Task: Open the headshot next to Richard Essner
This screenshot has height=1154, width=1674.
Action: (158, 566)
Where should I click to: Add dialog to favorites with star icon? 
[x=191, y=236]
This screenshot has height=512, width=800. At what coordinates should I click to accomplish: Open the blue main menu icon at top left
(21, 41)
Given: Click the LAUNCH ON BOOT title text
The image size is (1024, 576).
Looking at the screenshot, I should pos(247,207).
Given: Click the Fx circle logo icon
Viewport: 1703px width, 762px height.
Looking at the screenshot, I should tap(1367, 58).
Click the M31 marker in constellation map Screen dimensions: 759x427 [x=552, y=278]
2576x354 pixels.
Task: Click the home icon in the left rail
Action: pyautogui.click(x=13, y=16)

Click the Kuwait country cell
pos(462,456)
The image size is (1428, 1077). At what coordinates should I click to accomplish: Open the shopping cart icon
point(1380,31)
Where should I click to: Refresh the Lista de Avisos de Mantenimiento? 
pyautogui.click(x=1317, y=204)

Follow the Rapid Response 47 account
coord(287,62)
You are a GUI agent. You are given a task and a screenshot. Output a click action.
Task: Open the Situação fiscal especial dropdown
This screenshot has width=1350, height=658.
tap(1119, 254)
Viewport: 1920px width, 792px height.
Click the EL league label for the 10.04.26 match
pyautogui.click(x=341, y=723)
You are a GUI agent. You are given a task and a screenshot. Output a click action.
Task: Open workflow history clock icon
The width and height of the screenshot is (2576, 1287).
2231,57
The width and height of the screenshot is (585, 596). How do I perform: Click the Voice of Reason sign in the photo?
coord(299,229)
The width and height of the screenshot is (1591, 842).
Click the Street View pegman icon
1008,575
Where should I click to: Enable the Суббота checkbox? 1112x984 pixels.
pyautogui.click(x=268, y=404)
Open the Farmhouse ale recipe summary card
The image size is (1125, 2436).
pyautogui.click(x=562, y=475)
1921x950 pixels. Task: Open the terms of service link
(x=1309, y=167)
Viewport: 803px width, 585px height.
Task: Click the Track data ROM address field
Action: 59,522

= ASSIGNMENT =
Transcribe all records exactly as written.

= RESPONSE BELOW =
Task: Open the headshot next to Richard Essner
This screenshot has height=1154, width=1674.
Action: (158, 566)
Where should I click to: Add dialog to favorites with star icon? 
[x=191, y=236]
This screenshot has height=512, width=800. At what coordinates should I click to accomplish: Open the blue main menu icon at top left
(21, 41)
Given: Click the LAUNCH ON BOOT title text
The image size is (1024, 576).
Looking at the screenshot, I should pos(247,207).
Given: Click the Fx circle logo icon
Viewport: 1703px width, 762px height.
Looking at the screenshot, I should tap(1367, 58).
Click the M31 marker in constellation map Screen dimensions: 759x427 [x=552, y=278]
2576x354 pixels.
Task: Click the home icon in the left rail
Action: pyautogui.click(x=13, y=16)

Click the Kuwait country cell
pos(462,456)
The image size is (1428, 1077). At what coordinates should I click to accomplish: Open the shopping cart icon
point(1380,31)
Where should I click to: Refresh the Lista de Avisos de Mantenimiento? 
pyautogui.click(x=1317, y=204)

Follow the Rapid Response 47 account
coord(287,62)
You are a GUI agent. You are given a task and a screenshot. Output a click action.
Task: Open the Situação fiscal especial dropdown
This screenshot has width=1350, height=658.
tap(1119, 254)
Viewport: 1920px width, 792px height.
Click the EL league label for the 10.04.26 match
pyautogui.click(x=341, y=723)
You are a GUI agent. You are given a task and a screenshot. Output a click action.
Task: Open workflow history clock icon
The width and height of the screenshot is (2576, 1287).
2231,57
The width and height of the screenshot is (585, 596). How do I perform: Click the Voice of Reason sign in the photo?
coord(299,229)
The width and height of the screenshot is (1591, 842).
Click the Street View pegman icon
1008,575
Where should I click to: Enable the Суббота checkbox? 1112x984 pixels.
pyautogui.click(x=268, y=404)
Open the Farmhouse ale recipe summary card
The image size is (1125, 2436).
pyautogui.click(x=562, y=475)
1921x950 pixels. Task: Open the terms of service link
(x=1309, y=167)
Viewport: 803px width, 585px height.
Task: Click the Track data ROM address field
Action: 59,522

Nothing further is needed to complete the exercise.